A "semi-empirical" acoustics-based flow model is presented based on large scale flow loop testing using water, water thickened with a linear gel, and linear gel slurries containing various amounts of proppant. The flow model predicts volumetric flow rate through individual perforation clusters from calibrated high fidelity accelerometer measurements and knowledge of the fluid type and perforation cluster geometry. This model is applicable to the plug-and-perf completion often used in hydraulic fracturing of unconventional resources. The accelerometer data provides a benchmark for downhole fiber-optic distributed acoustic sensing (DAS).
Custom flow loops were constructed and tested to measure acoustic signals generated by fluid turbulently flowing through simulated downhole perforations using water, water with a linear gel, and slurries containing ceramic proppant. Flow rates, perforation-hole sizes, number of clusters, number of perforations per cluster, fluid viscosity, and proppant slurry density were varied in a controlled way. These parameters were adjusted to represent a downhole stimulation treatment. The data was evaluated using symbolic regression with a 1,000-core compute cluster. Approximately three trillion analytic models were evaluated and scored for prediction accuracy and model simplicity.
The data indicated that all of the fluids became significantly louder above a critical threshold. This threshold was observed to strongly depend on fluid viscosity, while no dependence was observed on the amount of proppant in the slurry. The discharge coefficient showed significant variability, even among repeated experiments when no erosion was present. Very different behaviors for the coefficient of discharge were observed between water and gelled water. The measurements and model provide a benchmark for wellbore monitoring with fiber-optic distributed acoustic measurements during stimulation. Accurate real-time flow allocation estimation allows for an immediate adjustment of treatment strategy using, for example, diverter spheres. Accurate flow allocation could possibly allow changes in stage designs to tune individual flow rates.

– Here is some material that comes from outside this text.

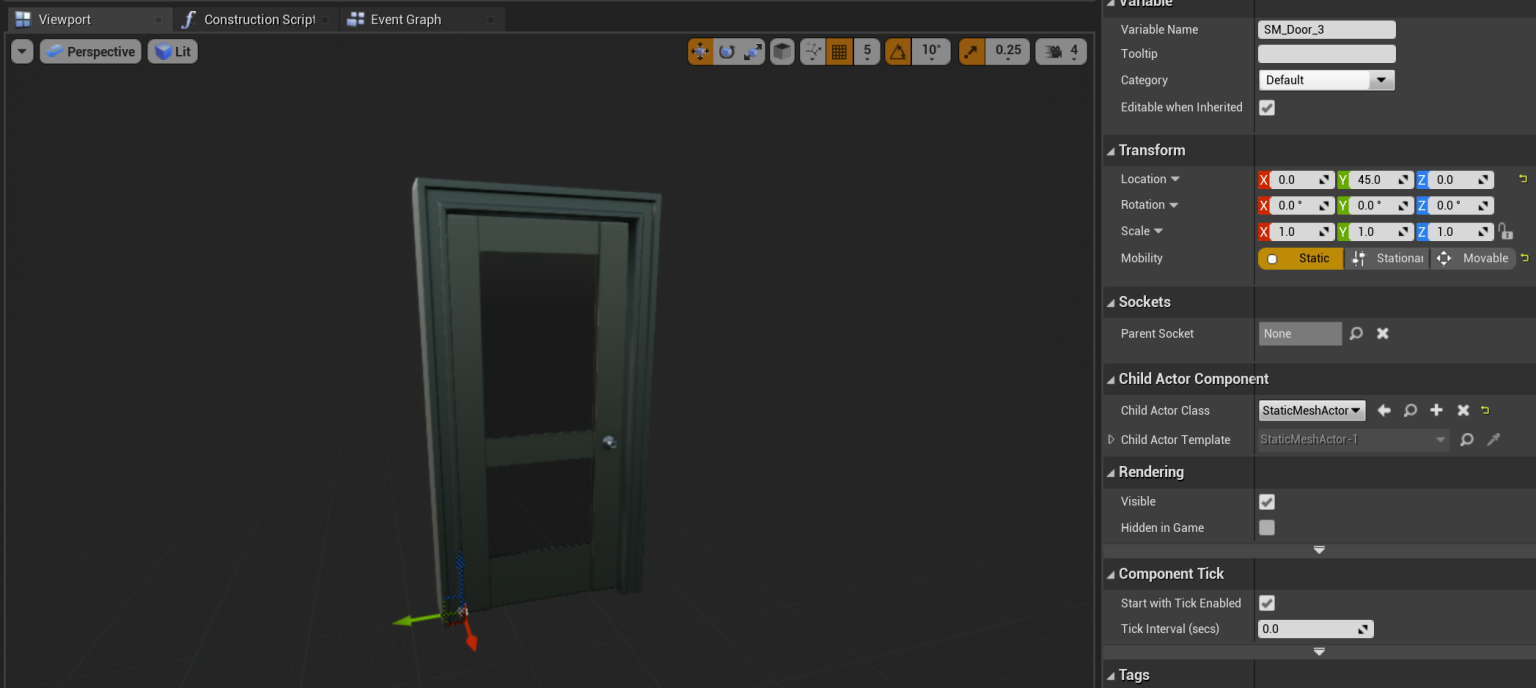
Task: Clear the Parent Socket with X icon
Action: point(1383,334)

Analytic expressions were derived relating the root-mean-square of the acoustic signal to both the perforation pressure loss and the flow speed per perforation as a function of cluster injection rate, viscosity, perforation diameter, and number of perforations. The relative importance of each of these variables was investigated and is quantitatively described. Several models for flow and accuracy were investigated and are discussed.